The difference between us and the terrorists is, of course, not that they hold abortions to be morally permissible and we do not. On the contrary, most of us hold at least some abortions to be morally permissible, whereas I imagine that bin Laden and his ilk are inclined to disagree—a position much closer to Mr. Bush’s and Ms. Hughes’s. But I’m going to end this line of inquiry right now lest my own argument become as sophistical as Hughes’s.

What really ticks me off about Hughes’s central claim is that it is ambiguous in just the way necessary to blur the important issues. She claims that “the fundamental issue between us and the terror network we fight is that we value every life.” Now this might mean that (a) we value the life of every biologically human thing, or it might mean that (b) we value the life of every person. (Theoretically it could mean that we value the life of every living thing, including plants and animals, but it’s obvious that that isn’t what she means, since I’m sure she has no sympathy for such a position.) But (a) and (b) are inequivalent as I’m sure you realize. Not every biologically human thing is a person, and it is fairly certain that not every person is a biologically human thing. It’s not completely clear what it is to be a person, but ordinarily persons are thought of as sentient, self-conscious, rational and autonomous beings. God and intelligent aliens, if they exist, are persons though they are not biologically human things. Persons (I assert, blatantly ignoring well-known alternative positions) have intrinsic value. Although excuses might theoretically be made for both of them, Hitler and bin Laden do not seem to understand this. But no one thinks that every living biologically human thing is intrinsically valuable. My most recently-produced red blood cell, for example, is a living, biologically human thing, but it isn’t intrinsically valuable (though it is instrumentally valuable in virtue of its role in keeping me alive). And were I, Heaven forbid, to slip into an irreversible vegetative state, my life, such as it would be, would no longer be valuable. What is valuable about me is my personhood—my sentience, autonomy, rationality, etc.--not my biological life, nor my human life biologically construed. Not, that is, my respiring and metabolizing.

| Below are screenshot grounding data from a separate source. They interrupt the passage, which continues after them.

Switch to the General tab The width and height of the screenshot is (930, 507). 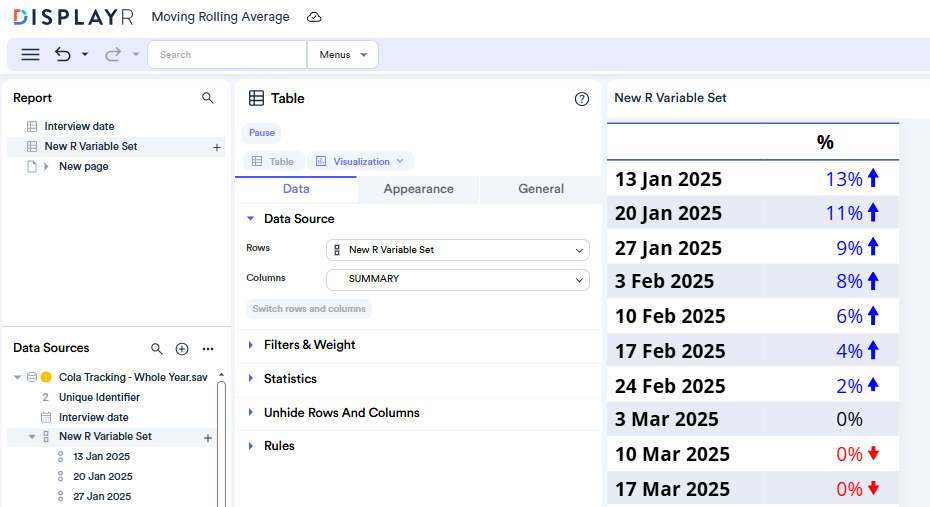(x=541, y=189)
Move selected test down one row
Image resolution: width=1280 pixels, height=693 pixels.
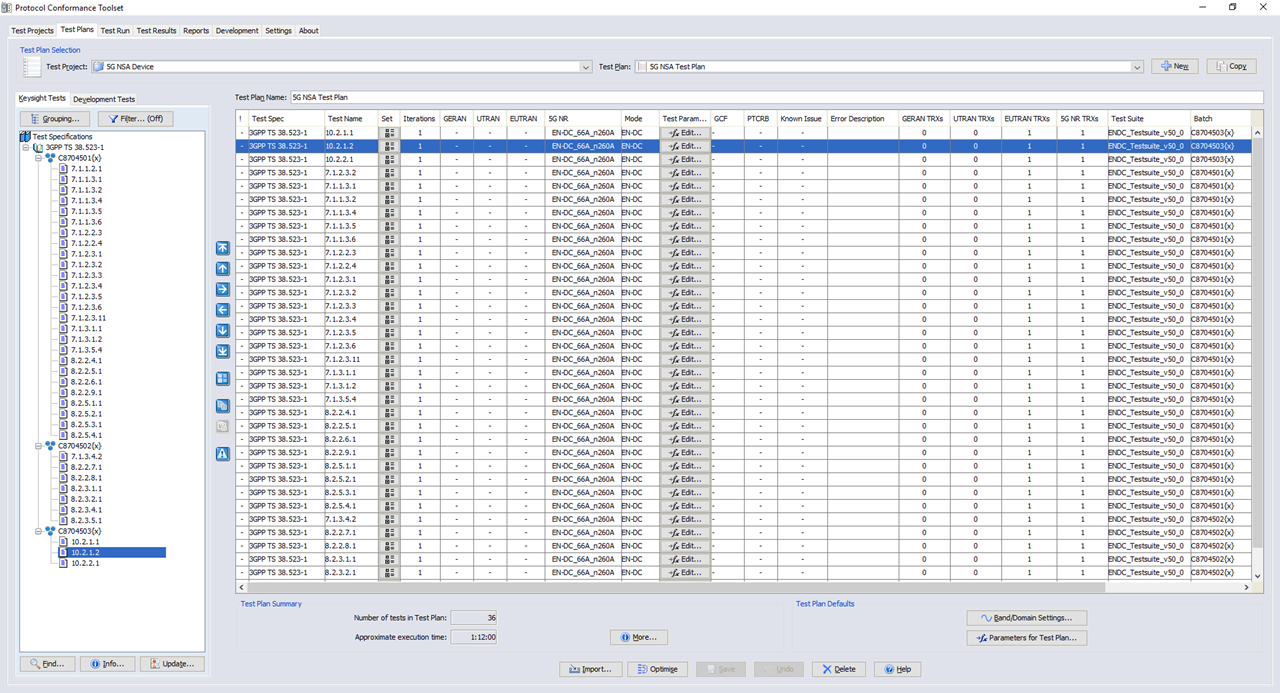click(x=222, y=330)
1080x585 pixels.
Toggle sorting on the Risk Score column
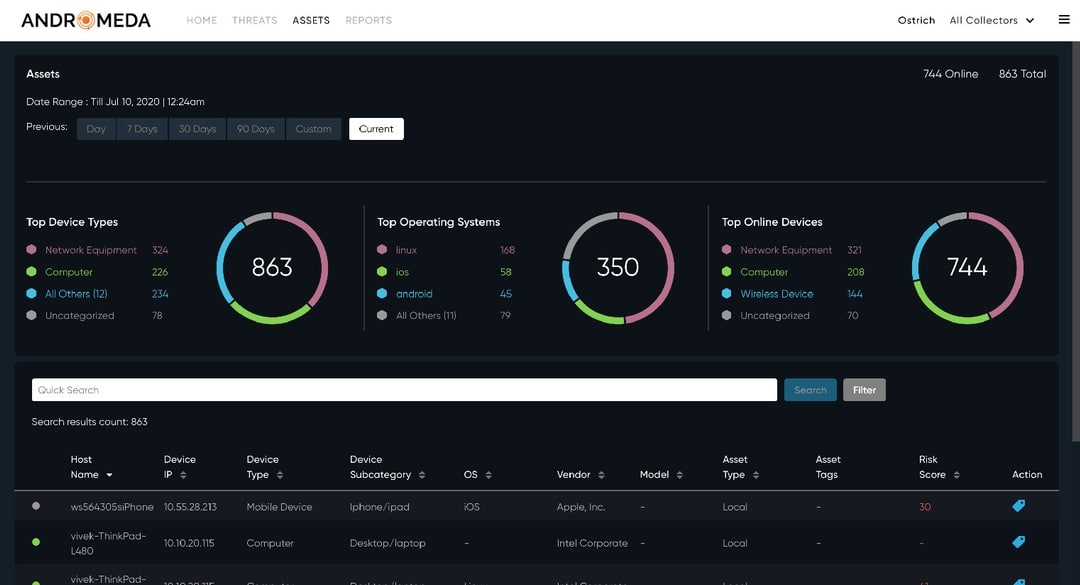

But Ms. Hughes intentionally blurs this distinction. Many of us—on perfectly defensible grounds—do not believe that very early-term fetuses are persons, and, consequently, we do not believe that their lives are intrinsically valuable. We believe the life of every person is valuable, but we do not believe that, say, eight-cell fetuses are persons. Bin Laden presumably recognizes the personhood of his victims and elects to kill them anyway. Hughes’s claim is true only if by ‘life’ she means the life of a person—that is, if she means that the difference between us and the terrorists is that we (theoretically, at any rate) believe that the life of every person is intrinsically valuable. But her attempt to analogize terrorism to abortion can only succeed if by ‘life’ she means something like brute biological life—metabolizing and respiring even without sentience etc. So her terrorism-abortion analogy only works if she is asserting that the difference between us and the terrorists is that (i) we hold metabolizing and respiring to be valuable even when they are unrelated to sustaining a mind, whereas (ii) the terrorists disagree. Almost none of us think any such thing, however. Which is good since, if we did, the terrorists would already have won. This particular philosophical argument, anyway.